Proof: If d is this greatest common divisor, Bézout's identity asserts the existence of integers e and f such that ae + bf = d. If c is a multiple of d, then c = dh for some integer h, and (eh, fh) is a solution. On the other hand, for every pair of integers x and y, the greatest common divisor d of a and b divides ax + by. Thus, if the equation has a solution, then c must be a multiple of d. If a = ud and b = vd, then for every solution (x, y), we have \[\begin{matrix} {a(x + kv) + b(y - ku)} & {= ax + by + k(av - bu)} \\ & {= ax + by + k(udv - vdu)} \\ & {= ax + by,} \end{matrix}\] showing that (x + kv, y − ku) is another solution. Finally, given two solutions such that \[ax_{1} + by_{1} = ax_{2} + by_{2} = c,\] one deduces that \[u(x_{2} - x_{1}) + v(y_{2} - y_{1}) = 0.\] As u and v are coprime, Euclid's lemma shows that v divides /x/₂ − /x/₁, and thus that there exists an integer k such that both \[x_{2} - x_{1} = kv,\quad y_{2} - y_{1} = - ku.\] Therefore, \[x_{2} = x_{1} + kv,\quad y_{2} = y_{1} - ku,\] which completes the proof.

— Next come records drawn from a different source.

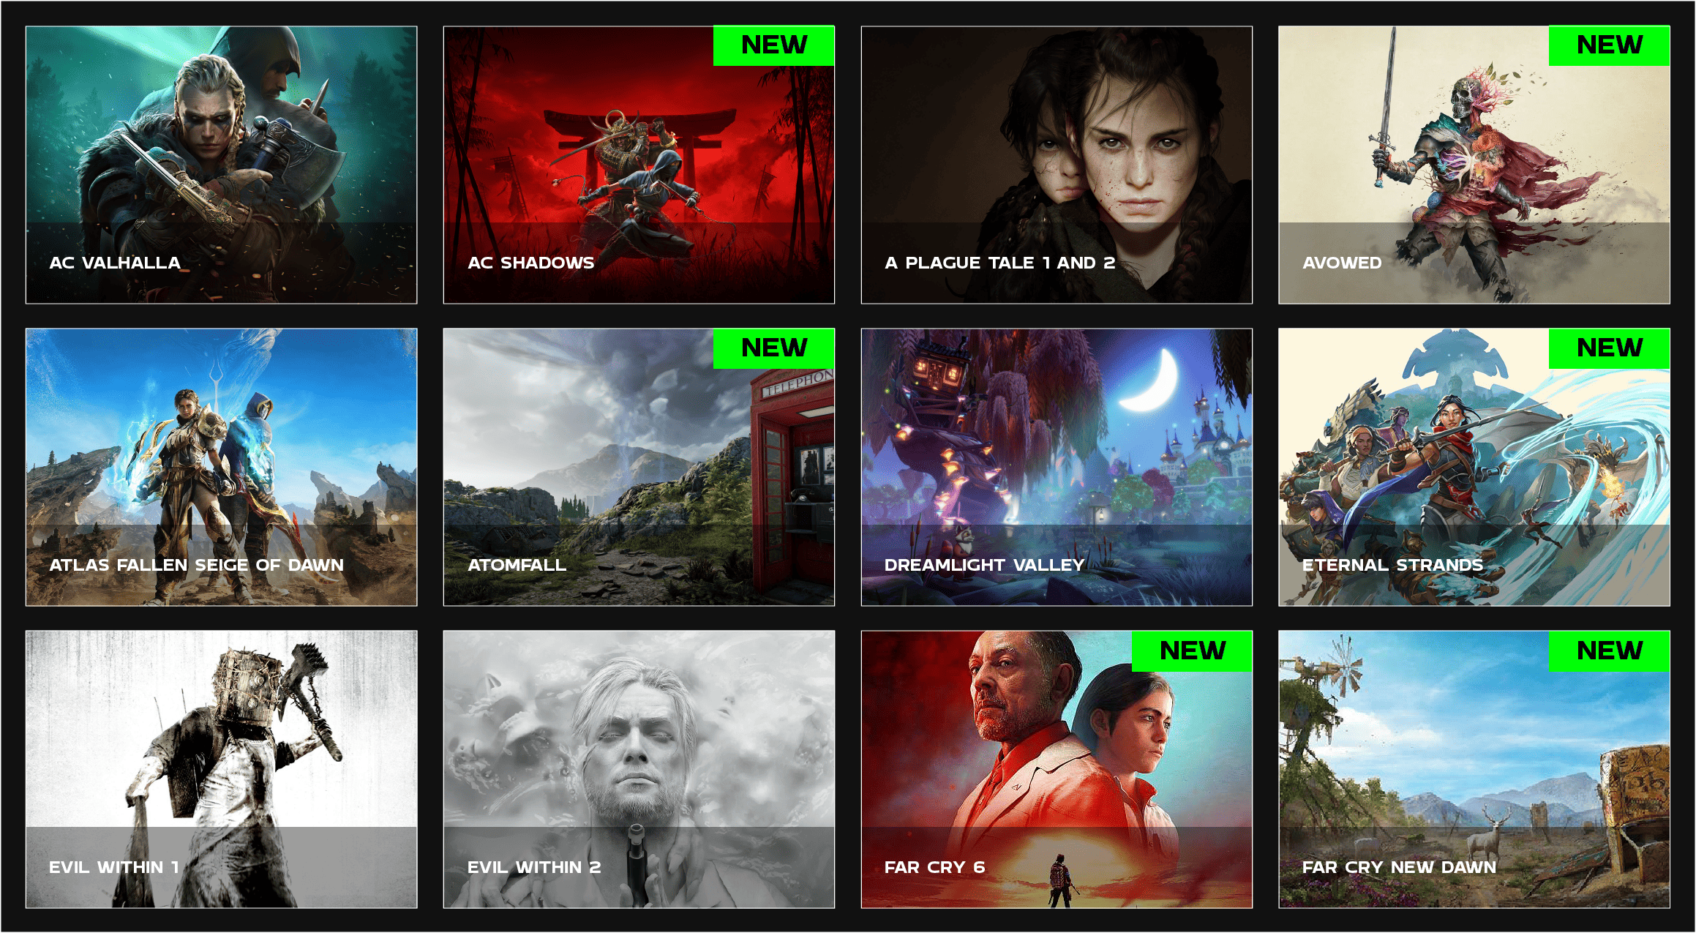This screenshot has width=1696, height=933.
Task: Click the NEW badge on Eternal Strands
Action: pos(1610,348)
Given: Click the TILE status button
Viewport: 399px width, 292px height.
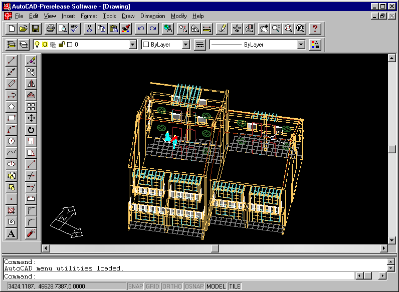Looking at the screenshot, I should (x=235, y=286).

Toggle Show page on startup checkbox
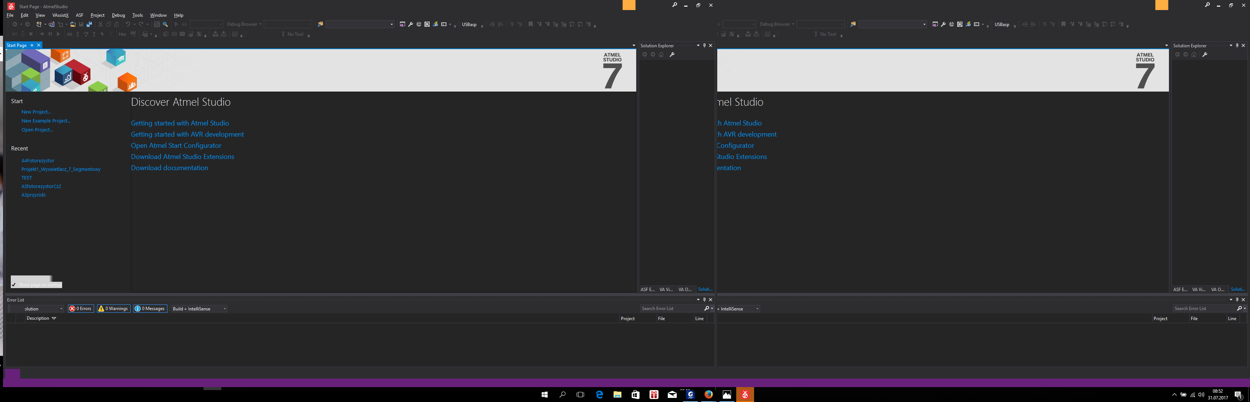point(14,285)
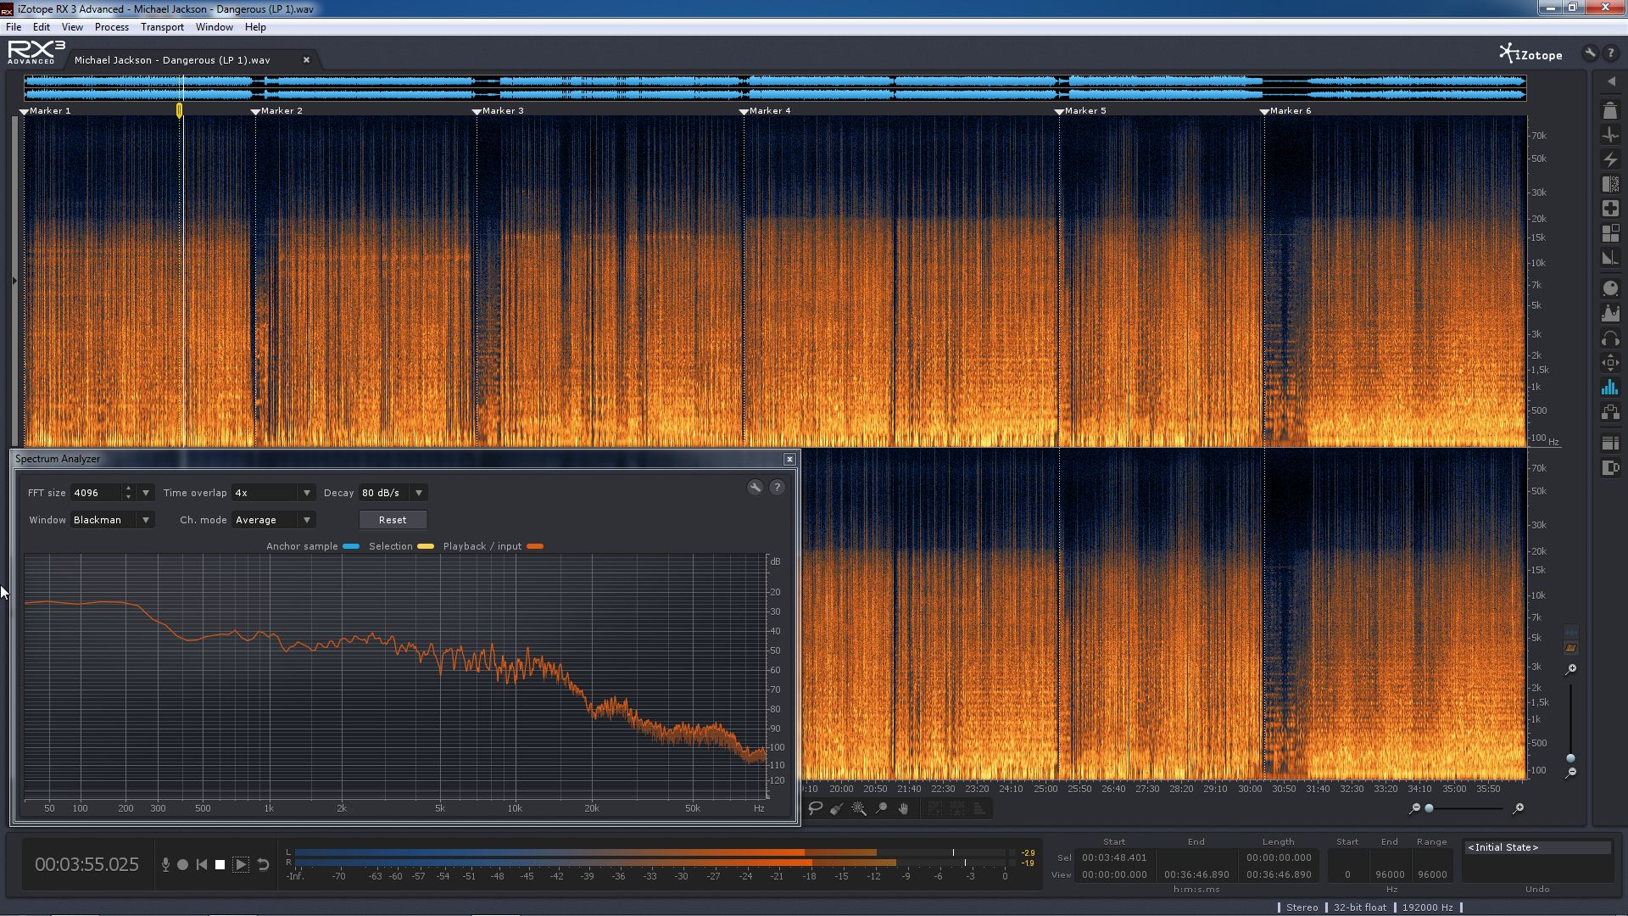
Task: Open the Window type Blackman dropdown
Action: click(146, 520)
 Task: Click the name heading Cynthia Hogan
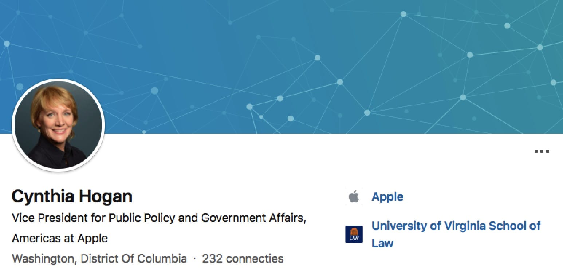pyautogui.click(x=72, y=196)
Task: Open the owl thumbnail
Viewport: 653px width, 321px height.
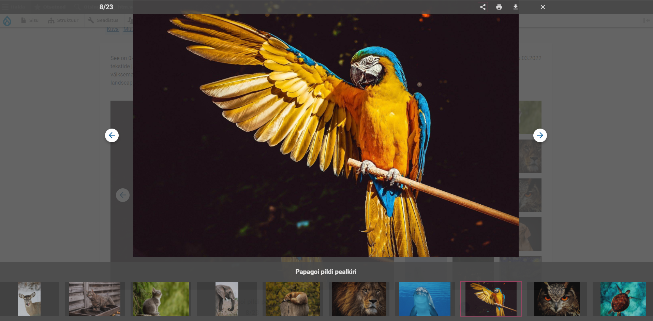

* Chinese remainder theorem

The Chinese remainder theorem describes an important class of linear Diophantine systems of equations: let \(n_{1},\ldots,n_{k}\) be k pairwise coprime integers greater than one, \(a_{1},\ldots,a_{k}\) be k arbitrary integers, and N be the product \(n_{1}\cdots n_{k}.\) The Chinese remainder theorem asserts that the following linear Diophantine system has exactly one solution \((x,x_{1},\ldots,x_{k})\) such that 0 ≤ x < N, and that the other solutions are obtained by adding to x a multiple of N: \[\begin{matrix} x & {= a_{1} + n_{1}\, x_{1}} \\ & {\;\; \vdots} \\ x & {= a_{k} + n_{k}\, x_{k}} \end{matrix}\]

* System of linear Diophantine equations

More generally, every system of linear Diophantine equations may be solved by computing the Smith normal form of its matrix, in a way that is similar to the use of the reduced row echelon form to solve a system of linear equations over a field. Using matrix notation every system of linear Diophantine equations may be written \[AX = C,\] where A is an m × n matrix of integers, X is an n × 1 column matrix of unknowns and C is an m × 1 column matrix of integers.

The computation of the Smith normal form of A provides two unimodular matrices (that is matrices that are invertible over the integers and have ±1 as determinant) U and V of respective dimensions m × m and n × n, such that the matrix \[B = \lbrack b_{i,j}\rbrack = UAV\] is such that b_i,i is not zero for i not greater than some integer k, and all the other entries are zero. The system to be solved may thus be rewritten as \[B(V^{- 1}X) = UC.\] Calling y_i the entries of V/⁻¹/X and d_i those of D = UC, this leads to the system \[\begin{matrix} & {b_{i,i}y_{i} = d_{i},\quad 1 \leq i \leq k} \\ & {0y_{i} = d_{i},\quad k < i \leq n.} \end{matrix}\]

This system is equivalent to the given one in the following sense: A column matrix of integers x is a solution of the given system if and only if x = Vy for some column matrix of integers y such that By = D.

It follows that the system has a solution if and only if b_i,i divides d_i for i ≤ k and d_i = 0 for i > k. If this condition is fulfilled, the solutions of the given system are \[V\,\begin{bmatrix} \frac{d_{1}}{b_{1,1}} \\ \vdots \\ \frac{d_{k}}{b_{k,k}} \\ h_{k + 1} \\ \vdots \\ h_{n} \end{bmatrix}\,,\] where h/_/k/+1, …, /h_n are arbitrary integers.

Hermite normal form may also be used for solving systems of linear Diophantine equations. However, Hermite normal form does not directly provide the solutions; to get the solutions from the Hermite normal form, one has to successively solve several linear equations. Nevertheless, Richard Zippel wrote that the Smith normal form "is somewhat more than is actually needed to solve linear diophantine equations. Instead of reducing the equation to diagonal form, we only need to make it triangular, which is called the Hermite normal form. The Hermite normal form is substantially easier to compute than the Smith normal form."

Integer linear programming amounts to finding some integer solutions (optimal in some sense) of linear systems that include also inequations. Thus systems of linear Diophantine equations are basic in this context, and textbooks on integer programming usually have a treatment of systems of linear Diophantine equations.